Work to be completed :: Filter the records below for the word "label". Keep each line that has it.

Data under study: Begin

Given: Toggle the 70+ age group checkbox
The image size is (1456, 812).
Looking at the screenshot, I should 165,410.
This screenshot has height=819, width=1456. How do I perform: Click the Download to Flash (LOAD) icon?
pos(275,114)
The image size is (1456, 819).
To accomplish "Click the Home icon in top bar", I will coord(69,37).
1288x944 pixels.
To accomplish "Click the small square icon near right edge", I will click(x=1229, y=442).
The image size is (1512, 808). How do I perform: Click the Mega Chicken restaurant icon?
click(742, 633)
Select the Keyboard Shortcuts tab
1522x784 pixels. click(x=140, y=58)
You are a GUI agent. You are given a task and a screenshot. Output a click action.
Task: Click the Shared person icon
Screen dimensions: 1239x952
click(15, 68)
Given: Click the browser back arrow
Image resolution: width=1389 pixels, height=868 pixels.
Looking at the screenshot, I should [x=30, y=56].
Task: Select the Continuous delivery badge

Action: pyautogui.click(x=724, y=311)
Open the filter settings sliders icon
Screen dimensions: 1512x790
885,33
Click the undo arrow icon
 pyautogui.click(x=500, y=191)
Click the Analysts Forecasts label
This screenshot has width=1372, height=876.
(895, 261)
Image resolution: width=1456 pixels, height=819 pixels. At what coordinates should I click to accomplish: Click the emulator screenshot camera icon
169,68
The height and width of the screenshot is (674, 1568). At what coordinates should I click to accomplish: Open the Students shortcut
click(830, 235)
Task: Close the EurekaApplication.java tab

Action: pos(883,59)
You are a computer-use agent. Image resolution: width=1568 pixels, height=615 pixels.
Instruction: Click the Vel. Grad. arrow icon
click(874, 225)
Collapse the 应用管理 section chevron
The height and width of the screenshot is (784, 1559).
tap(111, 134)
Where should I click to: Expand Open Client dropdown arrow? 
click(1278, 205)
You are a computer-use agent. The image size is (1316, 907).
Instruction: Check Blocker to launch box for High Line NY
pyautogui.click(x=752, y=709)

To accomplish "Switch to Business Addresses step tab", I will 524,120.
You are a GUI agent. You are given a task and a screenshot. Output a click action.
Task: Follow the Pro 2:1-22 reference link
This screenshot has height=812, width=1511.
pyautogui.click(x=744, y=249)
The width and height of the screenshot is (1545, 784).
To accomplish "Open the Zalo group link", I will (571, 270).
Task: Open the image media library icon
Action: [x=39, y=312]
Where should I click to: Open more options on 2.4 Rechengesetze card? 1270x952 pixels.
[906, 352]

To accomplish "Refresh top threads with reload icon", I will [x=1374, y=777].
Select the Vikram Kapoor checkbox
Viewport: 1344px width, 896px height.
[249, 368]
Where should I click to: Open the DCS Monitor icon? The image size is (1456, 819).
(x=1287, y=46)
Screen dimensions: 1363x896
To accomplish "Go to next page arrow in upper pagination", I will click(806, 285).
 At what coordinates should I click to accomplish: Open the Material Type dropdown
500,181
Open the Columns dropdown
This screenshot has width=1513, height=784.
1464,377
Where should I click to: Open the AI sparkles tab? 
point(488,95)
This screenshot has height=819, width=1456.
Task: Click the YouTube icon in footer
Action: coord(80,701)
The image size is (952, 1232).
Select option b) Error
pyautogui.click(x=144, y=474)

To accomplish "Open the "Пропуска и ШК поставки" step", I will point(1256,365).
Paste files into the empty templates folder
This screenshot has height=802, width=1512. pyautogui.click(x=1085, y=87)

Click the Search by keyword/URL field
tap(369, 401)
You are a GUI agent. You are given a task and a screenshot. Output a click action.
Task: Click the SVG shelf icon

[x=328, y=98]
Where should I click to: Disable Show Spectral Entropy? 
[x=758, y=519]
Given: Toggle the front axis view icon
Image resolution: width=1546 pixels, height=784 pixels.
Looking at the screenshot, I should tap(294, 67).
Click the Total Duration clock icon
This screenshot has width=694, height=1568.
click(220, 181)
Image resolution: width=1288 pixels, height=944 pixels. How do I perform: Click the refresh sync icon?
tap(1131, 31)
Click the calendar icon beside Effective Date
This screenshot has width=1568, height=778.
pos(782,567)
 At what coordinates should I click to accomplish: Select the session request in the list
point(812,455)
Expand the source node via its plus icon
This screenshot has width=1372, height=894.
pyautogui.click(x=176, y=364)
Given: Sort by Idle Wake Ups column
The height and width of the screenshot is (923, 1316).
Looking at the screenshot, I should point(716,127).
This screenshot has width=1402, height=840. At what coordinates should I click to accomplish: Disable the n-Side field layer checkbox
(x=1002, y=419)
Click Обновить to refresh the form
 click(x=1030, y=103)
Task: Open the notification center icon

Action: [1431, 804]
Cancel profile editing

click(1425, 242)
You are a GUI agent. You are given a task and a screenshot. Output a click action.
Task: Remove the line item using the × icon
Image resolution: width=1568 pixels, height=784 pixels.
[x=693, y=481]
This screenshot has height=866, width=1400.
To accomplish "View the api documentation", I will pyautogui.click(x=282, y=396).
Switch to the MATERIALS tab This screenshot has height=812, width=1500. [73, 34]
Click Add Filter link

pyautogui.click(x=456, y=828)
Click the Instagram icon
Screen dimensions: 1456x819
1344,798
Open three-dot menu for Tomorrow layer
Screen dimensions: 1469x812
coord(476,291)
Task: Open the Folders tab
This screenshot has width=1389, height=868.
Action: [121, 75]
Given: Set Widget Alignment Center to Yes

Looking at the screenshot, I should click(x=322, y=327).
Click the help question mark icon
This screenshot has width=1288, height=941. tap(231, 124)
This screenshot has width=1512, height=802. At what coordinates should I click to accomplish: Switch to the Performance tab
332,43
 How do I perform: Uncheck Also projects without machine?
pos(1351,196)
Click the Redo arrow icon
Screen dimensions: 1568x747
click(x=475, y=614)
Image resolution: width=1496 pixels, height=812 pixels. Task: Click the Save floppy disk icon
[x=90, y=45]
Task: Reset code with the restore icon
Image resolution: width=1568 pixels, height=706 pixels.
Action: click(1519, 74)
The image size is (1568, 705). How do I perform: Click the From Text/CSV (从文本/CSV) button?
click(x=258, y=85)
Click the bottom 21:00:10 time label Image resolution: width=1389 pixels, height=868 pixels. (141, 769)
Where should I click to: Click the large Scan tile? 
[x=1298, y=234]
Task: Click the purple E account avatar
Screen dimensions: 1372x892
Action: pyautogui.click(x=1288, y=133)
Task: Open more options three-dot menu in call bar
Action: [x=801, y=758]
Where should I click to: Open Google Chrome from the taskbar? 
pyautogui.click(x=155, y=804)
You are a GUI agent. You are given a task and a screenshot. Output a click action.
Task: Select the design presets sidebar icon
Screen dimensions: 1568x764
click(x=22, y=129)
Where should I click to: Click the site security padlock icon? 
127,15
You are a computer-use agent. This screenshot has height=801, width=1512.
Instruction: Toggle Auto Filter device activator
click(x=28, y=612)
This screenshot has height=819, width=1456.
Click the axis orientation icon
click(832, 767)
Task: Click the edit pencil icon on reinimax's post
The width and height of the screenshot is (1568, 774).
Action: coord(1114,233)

Data under study: End

Solution to this exercise ::
Click the Analysts Forecasts label
Click the bottom 21:00:10 time label Image resolution: width=1389 pixels, height=868 pixels. (141, 769)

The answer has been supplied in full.